Scalability
Jun 03, 2008
How “Wide” will dsNets get?
As the size of Dispersed Storage Networks in operation grow larger, what is the optimum maximum number of Slices for each data element stored on the dsNet?
The “Width” of a “Vault” on a dsNet determines the number of dispersed Slices that are physically stored for each data element in that vault. For example, a typical block interface typically uses 4K blocks, so the dsNet block interface presents an interface that stores and retrieves 4K blocks. (The dsNet iSCSI target uses this block interface.)

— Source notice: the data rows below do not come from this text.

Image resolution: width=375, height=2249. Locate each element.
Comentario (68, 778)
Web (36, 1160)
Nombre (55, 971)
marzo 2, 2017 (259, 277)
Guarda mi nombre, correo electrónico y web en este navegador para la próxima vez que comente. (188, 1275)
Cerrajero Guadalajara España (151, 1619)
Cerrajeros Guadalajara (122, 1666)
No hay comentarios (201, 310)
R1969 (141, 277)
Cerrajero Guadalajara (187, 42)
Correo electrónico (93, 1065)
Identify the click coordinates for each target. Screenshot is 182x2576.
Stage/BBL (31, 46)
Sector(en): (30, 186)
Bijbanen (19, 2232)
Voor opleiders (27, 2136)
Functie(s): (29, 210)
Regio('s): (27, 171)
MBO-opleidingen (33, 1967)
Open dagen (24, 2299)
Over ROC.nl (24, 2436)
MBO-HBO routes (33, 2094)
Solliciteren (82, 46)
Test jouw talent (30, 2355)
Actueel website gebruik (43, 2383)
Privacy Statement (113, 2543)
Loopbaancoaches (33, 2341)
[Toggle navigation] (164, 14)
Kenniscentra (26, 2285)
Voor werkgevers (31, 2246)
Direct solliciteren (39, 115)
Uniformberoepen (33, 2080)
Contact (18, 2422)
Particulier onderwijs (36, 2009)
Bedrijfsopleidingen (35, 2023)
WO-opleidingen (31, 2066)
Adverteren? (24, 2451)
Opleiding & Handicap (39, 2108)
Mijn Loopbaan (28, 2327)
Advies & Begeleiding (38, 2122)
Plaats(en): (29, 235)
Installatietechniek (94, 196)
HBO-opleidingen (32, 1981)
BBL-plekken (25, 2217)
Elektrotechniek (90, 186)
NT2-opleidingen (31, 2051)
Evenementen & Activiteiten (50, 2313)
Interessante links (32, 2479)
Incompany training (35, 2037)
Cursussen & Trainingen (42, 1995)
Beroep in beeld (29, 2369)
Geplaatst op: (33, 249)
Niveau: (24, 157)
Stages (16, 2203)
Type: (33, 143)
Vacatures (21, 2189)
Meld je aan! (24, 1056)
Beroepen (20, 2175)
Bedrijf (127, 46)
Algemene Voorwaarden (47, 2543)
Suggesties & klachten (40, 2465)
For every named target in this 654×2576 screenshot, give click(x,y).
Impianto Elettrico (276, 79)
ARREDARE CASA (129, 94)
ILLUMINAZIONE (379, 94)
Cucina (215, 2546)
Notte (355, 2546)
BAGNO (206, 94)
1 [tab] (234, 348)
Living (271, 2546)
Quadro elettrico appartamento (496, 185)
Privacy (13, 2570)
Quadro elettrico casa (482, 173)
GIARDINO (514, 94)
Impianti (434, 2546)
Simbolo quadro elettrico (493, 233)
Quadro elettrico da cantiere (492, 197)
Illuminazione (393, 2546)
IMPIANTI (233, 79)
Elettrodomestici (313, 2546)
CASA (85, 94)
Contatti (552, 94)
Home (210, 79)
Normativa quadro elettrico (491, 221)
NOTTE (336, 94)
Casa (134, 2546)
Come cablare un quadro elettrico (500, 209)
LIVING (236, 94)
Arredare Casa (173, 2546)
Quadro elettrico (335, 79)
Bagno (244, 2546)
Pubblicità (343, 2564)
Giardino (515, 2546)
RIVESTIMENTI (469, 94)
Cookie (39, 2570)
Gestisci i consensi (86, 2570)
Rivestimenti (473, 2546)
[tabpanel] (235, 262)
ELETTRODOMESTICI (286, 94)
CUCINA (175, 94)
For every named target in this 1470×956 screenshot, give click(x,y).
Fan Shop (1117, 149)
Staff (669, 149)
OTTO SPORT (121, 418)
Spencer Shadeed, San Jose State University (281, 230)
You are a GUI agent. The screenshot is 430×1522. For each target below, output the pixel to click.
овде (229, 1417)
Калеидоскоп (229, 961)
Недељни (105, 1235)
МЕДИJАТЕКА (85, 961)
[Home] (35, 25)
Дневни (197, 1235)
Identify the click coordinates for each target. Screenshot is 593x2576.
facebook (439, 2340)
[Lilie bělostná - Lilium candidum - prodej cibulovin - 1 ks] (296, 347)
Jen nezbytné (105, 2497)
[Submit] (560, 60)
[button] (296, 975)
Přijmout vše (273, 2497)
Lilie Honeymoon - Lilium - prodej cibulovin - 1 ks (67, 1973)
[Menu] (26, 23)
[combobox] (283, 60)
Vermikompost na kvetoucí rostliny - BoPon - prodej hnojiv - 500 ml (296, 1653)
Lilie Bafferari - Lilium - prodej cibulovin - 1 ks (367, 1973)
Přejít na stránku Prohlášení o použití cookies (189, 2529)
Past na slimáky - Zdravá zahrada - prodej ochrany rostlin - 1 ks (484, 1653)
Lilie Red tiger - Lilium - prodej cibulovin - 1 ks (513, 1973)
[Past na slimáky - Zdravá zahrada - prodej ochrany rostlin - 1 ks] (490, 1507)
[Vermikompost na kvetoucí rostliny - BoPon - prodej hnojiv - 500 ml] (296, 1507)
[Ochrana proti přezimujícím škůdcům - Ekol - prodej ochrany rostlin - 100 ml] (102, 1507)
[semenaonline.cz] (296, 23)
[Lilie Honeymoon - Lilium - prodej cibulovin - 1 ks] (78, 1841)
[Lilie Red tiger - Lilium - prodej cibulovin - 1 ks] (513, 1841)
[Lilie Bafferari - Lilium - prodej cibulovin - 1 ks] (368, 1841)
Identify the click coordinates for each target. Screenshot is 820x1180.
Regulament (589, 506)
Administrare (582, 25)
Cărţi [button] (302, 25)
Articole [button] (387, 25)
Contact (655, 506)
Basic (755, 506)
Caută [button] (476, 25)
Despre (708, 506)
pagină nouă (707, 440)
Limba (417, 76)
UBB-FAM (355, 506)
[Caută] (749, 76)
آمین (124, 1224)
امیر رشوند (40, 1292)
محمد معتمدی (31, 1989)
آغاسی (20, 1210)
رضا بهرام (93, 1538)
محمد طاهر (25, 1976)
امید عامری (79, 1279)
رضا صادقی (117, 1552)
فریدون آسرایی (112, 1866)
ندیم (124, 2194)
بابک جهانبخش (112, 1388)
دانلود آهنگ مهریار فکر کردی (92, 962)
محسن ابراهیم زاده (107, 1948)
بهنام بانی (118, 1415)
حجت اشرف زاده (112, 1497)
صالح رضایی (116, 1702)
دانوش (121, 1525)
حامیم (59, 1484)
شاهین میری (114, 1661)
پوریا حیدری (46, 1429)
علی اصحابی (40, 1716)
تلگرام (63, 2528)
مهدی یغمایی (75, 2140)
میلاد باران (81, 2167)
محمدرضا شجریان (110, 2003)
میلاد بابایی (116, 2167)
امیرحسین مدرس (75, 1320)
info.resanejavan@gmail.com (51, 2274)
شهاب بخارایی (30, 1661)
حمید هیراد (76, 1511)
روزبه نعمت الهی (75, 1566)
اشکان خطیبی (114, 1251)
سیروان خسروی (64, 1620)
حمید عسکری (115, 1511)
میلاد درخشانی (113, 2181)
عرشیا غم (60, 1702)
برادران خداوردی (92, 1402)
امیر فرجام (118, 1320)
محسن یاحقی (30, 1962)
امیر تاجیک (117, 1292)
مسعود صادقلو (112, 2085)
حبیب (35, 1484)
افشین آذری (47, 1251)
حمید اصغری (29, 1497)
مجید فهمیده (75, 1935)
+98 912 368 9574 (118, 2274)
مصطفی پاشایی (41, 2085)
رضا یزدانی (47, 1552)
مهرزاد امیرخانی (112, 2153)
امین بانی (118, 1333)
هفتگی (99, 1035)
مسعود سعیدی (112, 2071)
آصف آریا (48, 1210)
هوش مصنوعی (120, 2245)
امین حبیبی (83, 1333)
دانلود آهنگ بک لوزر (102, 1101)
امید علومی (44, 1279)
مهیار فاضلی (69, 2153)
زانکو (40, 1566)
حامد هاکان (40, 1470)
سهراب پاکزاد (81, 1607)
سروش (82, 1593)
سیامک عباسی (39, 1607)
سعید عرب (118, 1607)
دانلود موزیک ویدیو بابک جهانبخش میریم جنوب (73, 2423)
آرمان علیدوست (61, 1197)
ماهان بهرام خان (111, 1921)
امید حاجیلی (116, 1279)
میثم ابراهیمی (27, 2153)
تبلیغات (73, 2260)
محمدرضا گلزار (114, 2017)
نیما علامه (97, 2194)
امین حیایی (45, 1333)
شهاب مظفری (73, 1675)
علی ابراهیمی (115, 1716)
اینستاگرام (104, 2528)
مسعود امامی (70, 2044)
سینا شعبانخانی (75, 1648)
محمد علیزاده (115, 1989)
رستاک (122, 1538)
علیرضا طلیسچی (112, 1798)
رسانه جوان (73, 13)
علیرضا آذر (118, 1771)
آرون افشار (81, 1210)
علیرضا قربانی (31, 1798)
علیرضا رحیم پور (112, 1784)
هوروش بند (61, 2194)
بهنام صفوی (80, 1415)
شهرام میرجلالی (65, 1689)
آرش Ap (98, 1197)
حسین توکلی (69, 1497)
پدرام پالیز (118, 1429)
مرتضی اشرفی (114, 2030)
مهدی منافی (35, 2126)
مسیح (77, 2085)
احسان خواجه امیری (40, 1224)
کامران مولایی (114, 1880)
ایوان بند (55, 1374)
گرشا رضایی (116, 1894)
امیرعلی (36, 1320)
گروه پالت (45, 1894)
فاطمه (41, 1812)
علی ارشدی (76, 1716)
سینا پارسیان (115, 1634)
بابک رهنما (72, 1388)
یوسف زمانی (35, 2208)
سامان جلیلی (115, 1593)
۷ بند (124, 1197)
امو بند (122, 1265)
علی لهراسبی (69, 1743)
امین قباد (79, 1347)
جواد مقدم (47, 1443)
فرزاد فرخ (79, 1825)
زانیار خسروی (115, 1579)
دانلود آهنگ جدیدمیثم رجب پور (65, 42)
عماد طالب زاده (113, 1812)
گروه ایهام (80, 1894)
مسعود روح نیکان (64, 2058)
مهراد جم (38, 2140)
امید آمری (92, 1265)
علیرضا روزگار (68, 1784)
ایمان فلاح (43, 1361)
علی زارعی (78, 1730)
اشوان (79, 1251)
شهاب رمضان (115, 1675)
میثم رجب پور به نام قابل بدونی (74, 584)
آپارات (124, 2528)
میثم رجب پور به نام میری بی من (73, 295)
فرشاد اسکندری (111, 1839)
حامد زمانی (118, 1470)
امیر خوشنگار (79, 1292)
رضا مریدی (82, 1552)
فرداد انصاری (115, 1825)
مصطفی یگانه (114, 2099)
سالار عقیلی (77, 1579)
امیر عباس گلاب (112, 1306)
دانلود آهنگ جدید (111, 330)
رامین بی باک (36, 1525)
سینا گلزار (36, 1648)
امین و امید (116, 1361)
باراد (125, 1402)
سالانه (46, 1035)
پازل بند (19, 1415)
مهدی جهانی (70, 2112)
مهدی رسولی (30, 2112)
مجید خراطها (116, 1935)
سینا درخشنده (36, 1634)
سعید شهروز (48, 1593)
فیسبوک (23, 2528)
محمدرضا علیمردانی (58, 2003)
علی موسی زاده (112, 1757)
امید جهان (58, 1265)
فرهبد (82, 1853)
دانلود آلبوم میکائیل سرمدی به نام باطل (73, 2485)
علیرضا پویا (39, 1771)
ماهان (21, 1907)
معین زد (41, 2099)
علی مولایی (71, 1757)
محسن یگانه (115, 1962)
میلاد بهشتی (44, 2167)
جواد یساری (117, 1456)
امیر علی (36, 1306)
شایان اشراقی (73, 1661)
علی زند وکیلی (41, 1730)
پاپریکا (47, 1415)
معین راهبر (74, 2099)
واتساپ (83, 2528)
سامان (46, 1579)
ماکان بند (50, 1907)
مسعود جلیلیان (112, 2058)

When storing a 4K block, the dsNet creates a number of slices equal to the width set for the associated vault on the dsNet. Each of these slices are then typically stored on different Slicestors. Most of the initial dsNets used 8 Slicestors and set the width of each vault to 8. Although the information dispersal algorithms we use can mathematically support any width (and our implementation can be configured with widths up to 256), the initial commercial release only supported 8 as the width since that was a width for which we had completed comprehensive testing. We’re now beginning comprehensive testing with 16 wide dsNets and then expect to test wider widths: 32, 64, maybe 128 or higher.
In smaller dsNets, it is common for the width of the vault(s) on the dsNet to equal the number of Slicestors, but as dsNets grow the number of Slicestors will exceed the width of any vault on that dsNet.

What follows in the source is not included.